Prodi, Renzi e il disegno dei patti leonini

Il problema non è se Matteo Renzi voglia essere escludente o inclusivo ma se sia disposto a stabilire accordi e compromessi con i compagni di strada o se concepisca ogni alleanza come un patto leonino a proprio vantaggio di dominus incontrastato.

L’interrogativo posto da Romano Prodi nasconde, ovviamente, la convinzione dell’ex Presidente del Consiglio che solo essendo inclusivo e disposto a trovare intese un leader può essere tale e riesce a creare un ampio schieramento di governo. Ma quanto pesa nella convinzione di Prodi la tradizione e la prassi della Prima Repubblica e della Seconda fondata sul bipolarismo plurale e quanto la sua evidente opposizione alla rottamazione fatta da Matteo Renzi di questa tradizione e di questa prassi puntando sulla democrazia plebiscitaria e autoritaria fondata sull’esclusività del leader?

La sensazione che Prodi sia l’espressione del passato modo di concepire la politica e che Renzi rimanga fermamente convinto di rappresentare il modo nuovo e più moderno è fin troppo evidente.

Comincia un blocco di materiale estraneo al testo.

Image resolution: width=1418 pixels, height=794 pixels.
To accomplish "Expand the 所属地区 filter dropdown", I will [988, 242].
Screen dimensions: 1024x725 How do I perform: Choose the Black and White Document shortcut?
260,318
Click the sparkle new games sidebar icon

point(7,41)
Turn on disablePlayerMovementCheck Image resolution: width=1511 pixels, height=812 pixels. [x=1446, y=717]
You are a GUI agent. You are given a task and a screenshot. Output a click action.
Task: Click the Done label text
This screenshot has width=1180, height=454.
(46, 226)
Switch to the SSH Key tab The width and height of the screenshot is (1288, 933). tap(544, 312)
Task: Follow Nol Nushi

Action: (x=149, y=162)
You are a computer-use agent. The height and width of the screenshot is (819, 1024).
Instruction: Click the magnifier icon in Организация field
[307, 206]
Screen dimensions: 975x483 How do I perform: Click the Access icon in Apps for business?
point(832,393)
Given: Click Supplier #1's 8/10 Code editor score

Tra i due non ci può essere alcun tipo di conciliazione. Non per antipatia personale, ma per chiara e netta scelta ideologica. Il ché comporta due conseguenze evidenti. La prima è che l’area della sinistra composta dal Partito Democratico, dagli scissionisti e dalla galassia che fa capo a Giuliano Pisapia non ha alcuna possibilità di ricompattarsi ricostruendo, sia pure in maniera diversa e innovatrice, il vecchio schieramento dell’Ulivo. La seconda è che Matteo Renzi, fin troppo deciso a non tradire il suo nuovo modo di fare politica e perfettamente consapevole di non essere l’uomo adatto per raccogliere l’eredità di Romano Prodi, non rinuncerà in alcun modo all’idea di avere come missione quella di dare vita alla democrazia autoritaria fondata sul trionfo della propria leadership esclusiva e incontrastata.

La riprova è il suo tentativo di dare vita a una legge elettorale che ripristini in qualche modo il maggioritario e lo metta in condizione di strappare a Beppe Grillo e a Silvio Berlusconi il diritto, in quanto leader del partito maggioritario, di ricevere l’incarico di formare il governo della prossima legislatura. Con quella investitura è convinto di non aver bisogno di fare alleanze ma di avere la forza necessaria ad imporre patti leonini a chiunque. Anche a Prodi, a Pisapia e a Bersani.